Partes del ejercicio>
1. Según el texto sobre el amplificador híbrido, ¿cuánta potencia da el amplificador en 8 ohmios?
2. Retoma el texto sobre el amplificador híbrido a partir de su última línea.

Texto citado>
★ ★ ★

# Amplificador Hibrido: Válvulas - Transistores



## Fogonazo (Dic 19, 2007)

*Amplificador Hibrido para enfermos del audio*

*Hibrido en este caso
No* es Gas-Gasolina
*No* es Hidrogeno-Gasolina
*Tampoco es* Eléctrico-Hidrogeno

*Es Válvulas - Transistores*

*




*









Los que hallan leído el post de amplificador valvulares, habrán leído también que el gran inconveniente de estos amplificador es el transformador de salida, de dificil y artesanal construcción. Bueno, en este articulo verán un amplificador con par diferencial de válvulas a la entrada y salida bipolar (Sin transformador alguno)

Las características son muy buenas
Potencia:
70  WRMS en 8 Ohms
110WRMS en 4 Ohms

THD   1W 8 Ohms <0.10%
THD 10W 8 Ohms <0.15%
THD 70W 8 Ohms <1%

Edit:
Pregunta del Millon: Y para que válvulas ?
Respuesta absurda: Porque funcionan *MAL* (Comparadas a los transistores)

Aunque parezca contradictorio las válvulas en realidad funcionan MAL, pero de una forma muy agradable.
Generan distorsión superior a los transistores, generan armónicos mas que los transistores.
Pero la suma de estas falencias las hacen *ADORABLES*

La personalidad, brillo y coloratura que le agregan a la música es impresionante,


----------



## Fogonazo (Dic 19, 2007)

★ ★ ★

Registros de ubicación de palabras y elementos
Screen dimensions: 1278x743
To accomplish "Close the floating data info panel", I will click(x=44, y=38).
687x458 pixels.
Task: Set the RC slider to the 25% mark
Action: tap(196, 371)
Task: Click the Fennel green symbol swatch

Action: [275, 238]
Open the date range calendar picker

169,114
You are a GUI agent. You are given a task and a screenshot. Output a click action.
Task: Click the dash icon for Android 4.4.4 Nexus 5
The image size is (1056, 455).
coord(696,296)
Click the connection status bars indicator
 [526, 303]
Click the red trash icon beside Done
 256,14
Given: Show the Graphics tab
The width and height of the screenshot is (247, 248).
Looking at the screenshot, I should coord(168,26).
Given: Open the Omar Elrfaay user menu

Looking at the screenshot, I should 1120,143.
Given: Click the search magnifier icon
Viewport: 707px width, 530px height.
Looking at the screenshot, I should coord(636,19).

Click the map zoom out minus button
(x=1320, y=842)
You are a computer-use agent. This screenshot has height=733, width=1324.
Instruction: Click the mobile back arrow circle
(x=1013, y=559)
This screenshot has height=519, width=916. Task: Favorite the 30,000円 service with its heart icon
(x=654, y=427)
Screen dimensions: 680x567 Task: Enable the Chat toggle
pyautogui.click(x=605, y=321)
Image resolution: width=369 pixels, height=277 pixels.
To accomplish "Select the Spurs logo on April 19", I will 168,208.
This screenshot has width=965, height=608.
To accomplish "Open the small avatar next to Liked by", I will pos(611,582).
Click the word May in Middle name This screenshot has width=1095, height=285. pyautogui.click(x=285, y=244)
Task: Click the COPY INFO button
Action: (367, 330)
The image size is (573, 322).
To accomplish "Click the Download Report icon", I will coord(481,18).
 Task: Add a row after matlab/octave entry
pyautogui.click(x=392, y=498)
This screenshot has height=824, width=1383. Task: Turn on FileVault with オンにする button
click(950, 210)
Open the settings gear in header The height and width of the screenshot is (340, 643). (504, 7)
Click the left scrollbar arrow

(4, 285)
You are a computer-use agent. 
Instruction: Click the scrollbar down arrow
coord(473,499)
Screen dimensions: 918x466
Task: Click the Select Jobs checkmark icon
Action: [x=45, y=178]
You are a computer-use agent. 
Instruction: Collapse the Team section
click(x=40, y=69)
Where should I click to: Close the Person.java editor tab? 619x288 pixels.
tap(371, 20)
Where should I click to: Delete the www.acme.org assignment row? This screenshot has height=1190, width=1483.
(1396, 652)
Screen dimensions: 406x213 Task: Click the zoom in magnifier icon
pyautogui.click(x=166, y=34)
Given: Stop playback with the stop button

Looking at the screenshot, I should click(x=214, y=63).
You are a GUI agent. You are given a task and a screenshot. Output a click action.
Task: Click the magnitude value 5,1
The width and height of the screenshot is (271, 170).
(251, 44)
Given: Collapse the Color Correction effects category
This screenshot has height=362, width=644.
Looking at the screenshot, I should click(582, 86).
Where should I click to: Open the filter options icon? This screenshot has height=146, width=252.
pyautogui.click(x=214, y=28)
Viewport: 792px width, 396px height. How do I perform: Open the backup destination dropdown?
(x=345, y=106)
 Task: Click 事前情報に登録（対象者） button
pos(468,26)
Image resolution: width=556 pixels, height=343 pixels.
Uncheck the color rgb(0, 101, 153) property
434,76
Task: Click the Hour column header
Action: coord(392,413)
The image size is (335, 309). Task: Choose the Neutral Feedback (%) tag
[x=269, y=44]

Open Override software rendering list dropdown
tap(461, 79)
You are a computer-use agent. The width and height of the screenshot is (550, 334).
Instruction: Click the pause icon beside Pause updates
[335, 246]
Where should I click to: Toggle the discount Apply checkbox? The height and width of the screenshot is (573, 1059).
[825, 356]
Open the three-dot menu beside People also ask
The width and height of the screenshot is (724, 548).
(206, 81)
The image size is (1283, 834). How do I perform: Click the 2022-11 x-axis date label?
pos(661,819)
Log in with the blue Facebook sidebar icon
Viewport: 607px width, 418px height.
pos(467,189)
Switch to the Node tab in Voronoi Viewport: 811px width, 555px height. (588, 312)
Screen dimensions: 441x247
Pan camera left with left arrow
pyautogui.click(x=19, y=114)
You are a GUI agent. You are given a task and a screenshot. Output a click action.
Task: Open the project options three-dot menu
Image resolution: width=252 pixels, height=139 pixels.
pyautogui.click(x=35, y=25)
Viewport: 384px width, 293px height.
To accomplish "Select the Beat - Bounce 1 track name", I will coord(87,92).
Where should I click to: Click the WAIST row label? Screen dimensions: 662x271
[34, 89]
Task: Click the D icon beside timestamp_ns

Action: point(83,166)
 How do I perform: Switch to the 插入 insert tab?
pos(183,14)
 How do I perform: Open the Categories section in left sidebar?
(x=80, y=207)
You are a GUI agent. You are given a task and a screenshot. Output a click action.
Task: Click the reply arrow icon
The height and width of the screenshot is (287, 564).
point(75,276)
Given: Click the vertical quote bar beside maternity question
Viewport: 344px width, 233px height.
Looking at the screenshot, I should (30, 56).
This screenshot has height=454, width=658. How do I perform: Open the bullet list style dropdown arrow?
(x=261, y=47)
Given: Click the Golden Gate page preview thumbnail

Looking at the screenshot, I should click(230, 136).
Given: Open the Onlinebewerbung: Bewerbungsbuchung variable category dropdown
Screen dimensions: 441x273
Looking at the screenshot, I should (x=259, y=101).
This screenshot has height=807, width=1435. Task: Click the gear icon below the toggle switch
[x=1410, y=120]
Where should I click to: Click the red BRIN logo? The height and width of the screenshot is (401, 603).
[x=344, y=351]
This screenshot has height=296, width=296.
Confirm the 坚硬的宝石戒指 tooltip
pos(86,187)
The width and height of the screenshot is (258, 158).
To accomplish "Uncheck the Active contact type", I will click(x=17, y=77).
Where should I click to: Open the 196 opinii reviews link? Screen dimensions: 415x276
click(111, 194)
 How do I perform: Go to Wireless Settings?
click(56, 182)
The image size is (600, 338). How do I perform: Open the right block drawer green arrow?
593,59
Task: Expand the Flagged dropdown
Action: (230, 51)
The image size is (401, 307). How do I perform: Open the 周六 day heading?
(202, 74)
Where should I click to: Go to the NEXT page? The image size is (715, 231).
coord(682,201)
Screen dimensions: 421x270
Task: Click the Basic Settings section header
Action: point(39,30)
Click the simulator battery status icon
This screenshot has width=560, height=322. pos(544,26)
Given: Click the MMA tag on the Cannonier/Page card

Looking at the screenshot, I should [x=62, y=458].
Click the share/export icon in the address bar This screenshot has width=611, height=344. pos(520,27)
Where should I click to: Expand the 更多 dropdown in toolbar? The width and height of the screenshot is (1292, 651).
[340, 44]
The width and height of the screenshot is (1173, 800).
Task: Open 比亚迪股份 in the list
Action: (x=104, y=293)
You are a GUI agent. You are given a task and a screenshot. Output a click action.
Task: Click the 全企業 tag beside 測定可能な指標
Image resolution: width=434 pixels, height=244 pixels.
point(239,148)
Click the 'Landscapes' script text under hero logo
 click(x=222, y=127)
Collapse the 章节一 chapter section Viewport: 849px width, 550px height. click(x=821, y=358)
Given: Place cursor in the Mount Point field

★ ★ ★

En respuesta>
1. 70 W RMS.

2.
*Segunda parte*


----------



## Fogonazo (Dic 19, 2007)

*Tercera parte*

*



*

*



*​


----------



## Fogonazo (Dic 19, 2007)

*Cuarta Parte o sea 1/4 = 0.25*

*



*

*



*​


----------



## Fogonazo (Dic 19, 2007)

*Quinta y última parte*

*



*​


----------



## nachocascardo (Dic 26, 2007)

excelentes datos para armar este hermoso amplificador, seguramente debe sonar muy similar a un amplificador valvular,  hace tiempo estaba buscando esta información por todos lados, gracias por compartirla, saludos, y gracias de nuevo


----------



## kotor68 (Mar 28, 2008)

Hola fogonazo,
quisiera saber ya lo has montado y probado..

Y si lo has hecho me gustaria sabar si has encontrado algun problema en especial.

Me gustaria montarlo y despues hacerle ciertas modificaciones para adaptarle a mi gusto.


----------



## Fogonazo (Mar 28, 2008)

No lo arme, pero por la procedencia del articulo (Revista Elektor) le tengo total confianza.


Es un esquema tradicional, con el agregado de una etapa diferencial a la entrada con valvulas.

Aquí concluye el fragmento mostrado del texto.